Skip to main content

Notice: this Wiki will be going read only early in 2024 and edits will no longer be possible. Please see: https://gitlab.eclipse.org/eclipsefdn/helpdesk/-/wikis/Wiki-shutdown-plan for the plan.

Jump to: navigation, search

SMILA/Documentation/JobRuns

Jobs

Job Runs

Start Job Run

Standard Mode

Use a POST request to start a job run.

Supported operations:

  • POST: start job run.

Usage:

  • URL: http://<hostname>:8080/smila/jobmanager/jobs/<job-name>.
  • Allowed methods:
    • POST
  • Response status codes:
    • 200 OK: Upon successful execution. A JSON object with jobId and url will be returned. This starts a job run that waits for input: it has either a bulkSource worker as its start action that listens on some API and requests tasks when it needs one (e.g. BulkBuilder) or it waits for changes in the input buckets of the start action. It does this until someone calls the "finish" command for this job run (see below). Then no new workflow runs are allowed anymore, only the current active workflow runs will be able to complete. We call this the "standard" mode of a job run.

Starting a job run in a non standard mode: RUNONCE

If you want to start a job in a different mode than "standard", you must state this in a JSON body of the POST request above:

POST /smila/jobmanager/jobs/<job-name> {

 "mode": "runOnce"

}

This mode is currently supported:

  • runOnce: Allowed only for jobs with a start worker with a start action with exactly one input bucket. The job manager creates tasks to process the complete content of the input bucket and then immediately sets the new job run to state FINISHING, so it does not react to further changes in the input bucket and goes to SUCCESSFUL after all the tasks created initially have been processed successfully. If something goes wrong while creating the tasks, the job run goes to state FAILED immediately and no task should be processed. All tasks are executed in a single workflow run. The details of the task creation depend on the start action worker, because the task creation is actually done by the worker's task generator. Usually it will create one task for each object in the input bucket.

Monitoring a job run or deleting job run data

Use a GET request to view job run data or DELETE to delete job run data..

Supported operations:

  • GET: monitor job run.
  • DELETE: delete job run data.

Usage:

  • URL: http://<hostname>:8080/smila/jobmanager/jobs/<job-id>.
  • Allowed methods:
    • GET
    • DELETE
  • Response status codes:
    • 200 OK: Upon successful execution (GET/DELETE). If the job run with the given job name and job id did not exist, no error will occur during DELETE.
    • 500 Server Error: If the job run is active an error will occure (DELETE).

Following parameters will be returned:

  • jobId: the job id.

[Material provided]
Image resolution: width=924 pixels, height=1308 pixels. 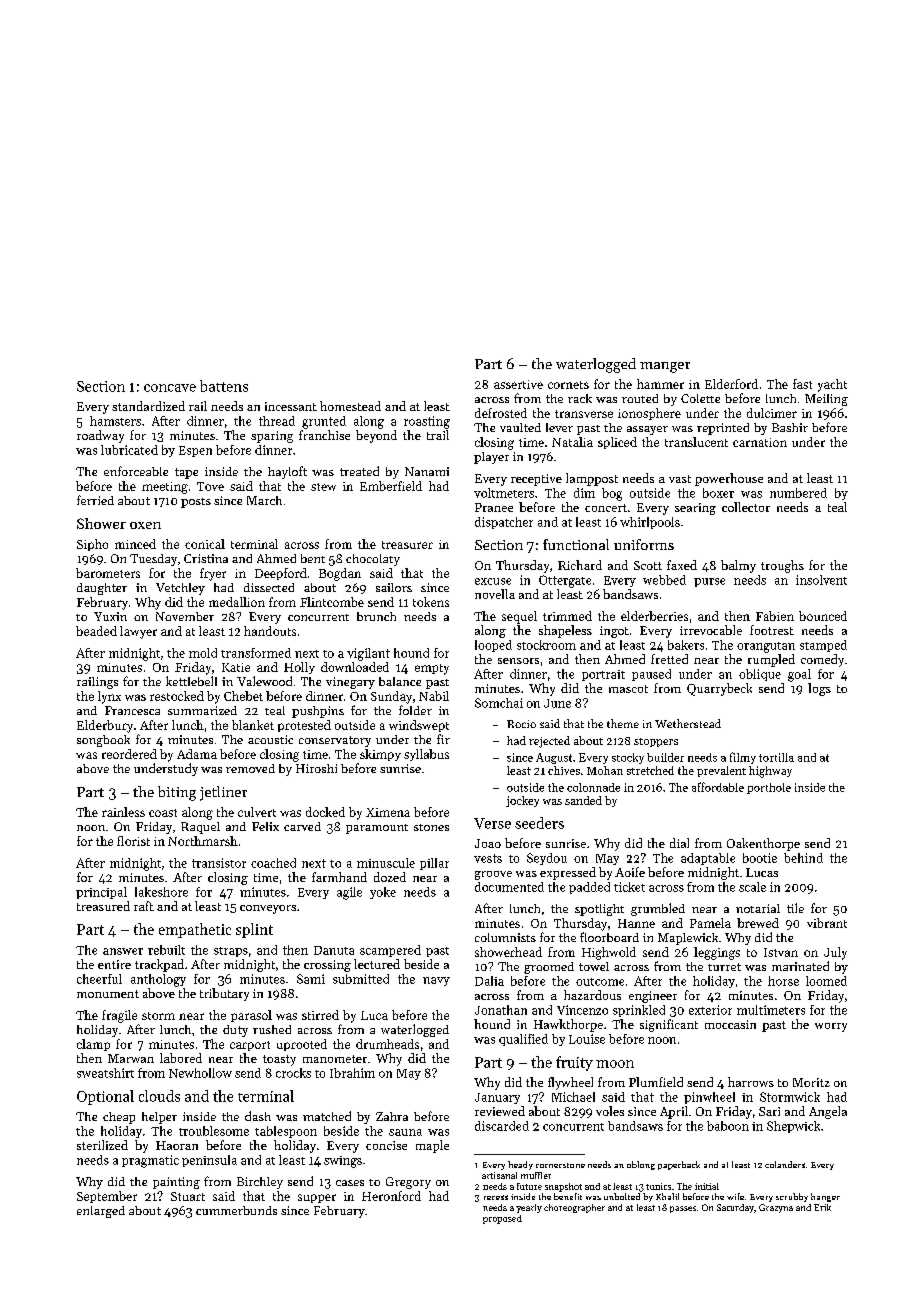 I want to click on Deepford, so click(x=281, y=574).
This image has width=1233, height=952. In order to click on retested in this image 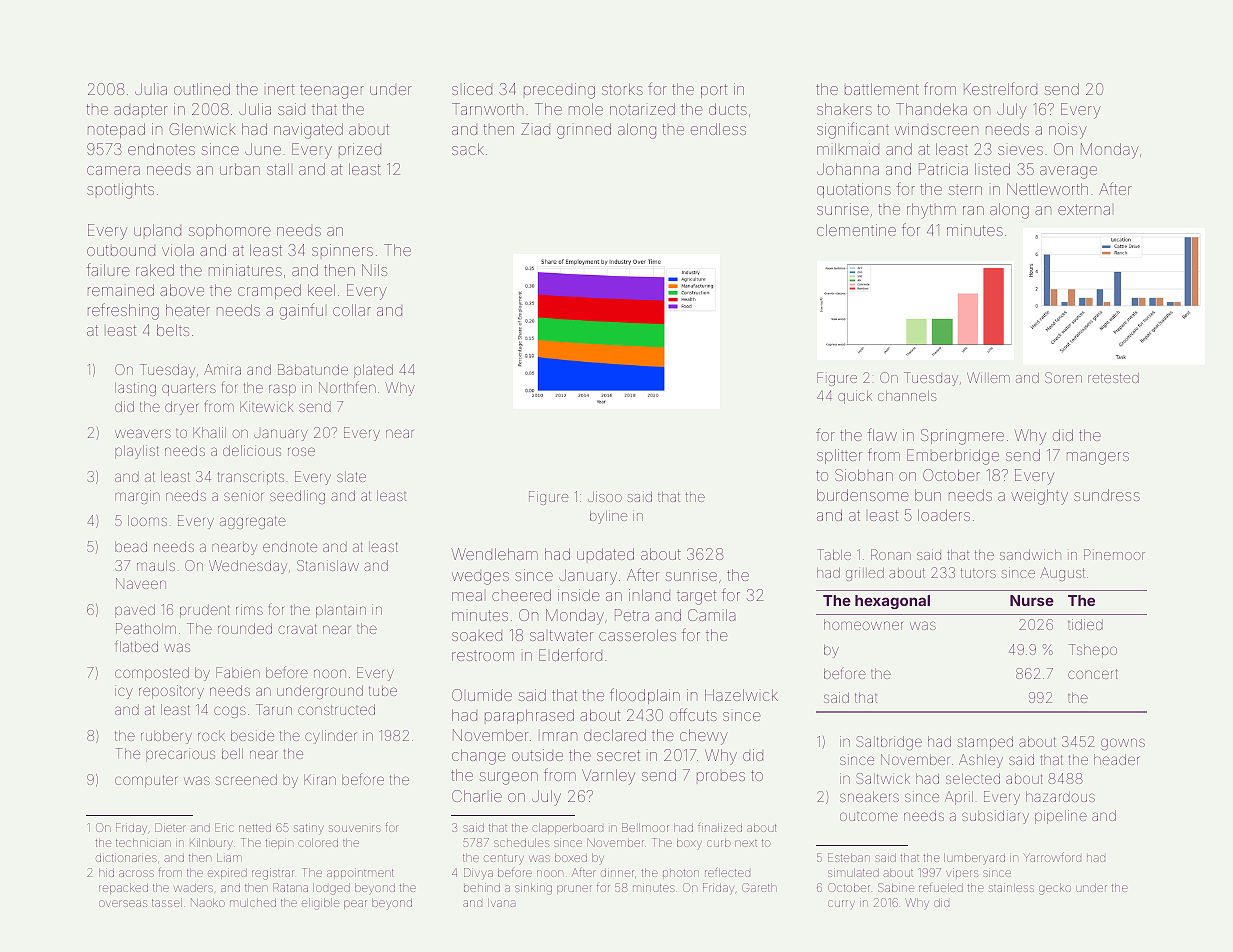, I will do `click(1113, 378)`.
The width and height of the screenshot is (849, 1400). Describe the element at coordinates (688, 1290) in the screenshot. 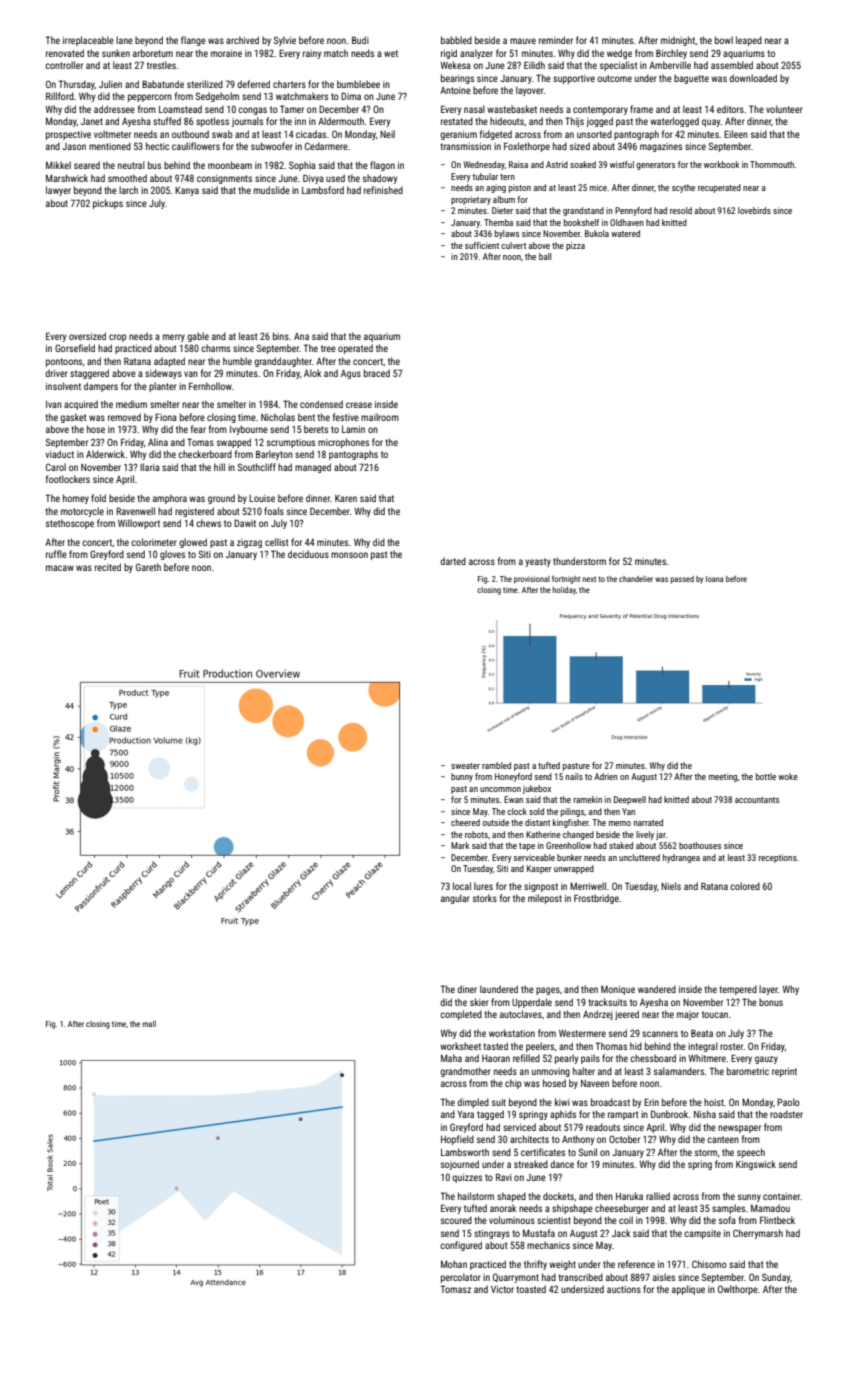

I see `applique` at that location.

[Required actions]
1) According to the SMILA job runs documentation, what response status code is returned when a DELETE request targets an active job run?
2) Carry on writing the SMILA job runs documentation, picking up directly after its final line.

[Replies]
1) 500 Server Error

2)
  • runMode: the job run mode, currently this can be STANDARD or RUNONCE.
  • state: current state of the job run, may be:
    • PREPARING: started but not running yet
    • RUNNING: running
    • FINISHING: finished but not yet completed
    • SUCCEEDED: successfully completed
    • FAILED: failed
    • CANCELING: canceled, but clean-up is not yet completed.
    • CANCELED: canceling done.
  • workflowRuns: Numbers of workflow runs in this job run:
    • startedWorkflowRunCount: describes the number of started workflow runs
    • activeWorkflowRunCount: describes the number of currently active workflow runs.
    • successfulWorkflowRunCount: describes the number of successfully finished workflow runs
    • failedWorkflowRunCount: describes the number of failed workflow runs
    • canceledWorkflowRunCount: describes the number of canceled workflow runs (active runs when a job run was canceled)
    • Hint: startedWorkflowRunCount == activeWorkflowRunCount + successfulWorkflowRunCount + failedWorkflowRunCount + canceledWorkflowRuns
  • tasks: Numbers of tasks in this job run:
    • createdTaskCount: Number of tasks created in this run. This includes tasks created for retry.
    • successfulTaskCount: Number of tasks that where finished successully by a worker.
    • retriedAfterErrorTaskCount: Number of tasks that where retried because a worker finished the task with a recoverable error (e.g. IOError reading the input or writing the output)
    • retriedAfterTimeoutTaskCount: Number of tasks that where retried because a worker did not send the keepAlive anymore.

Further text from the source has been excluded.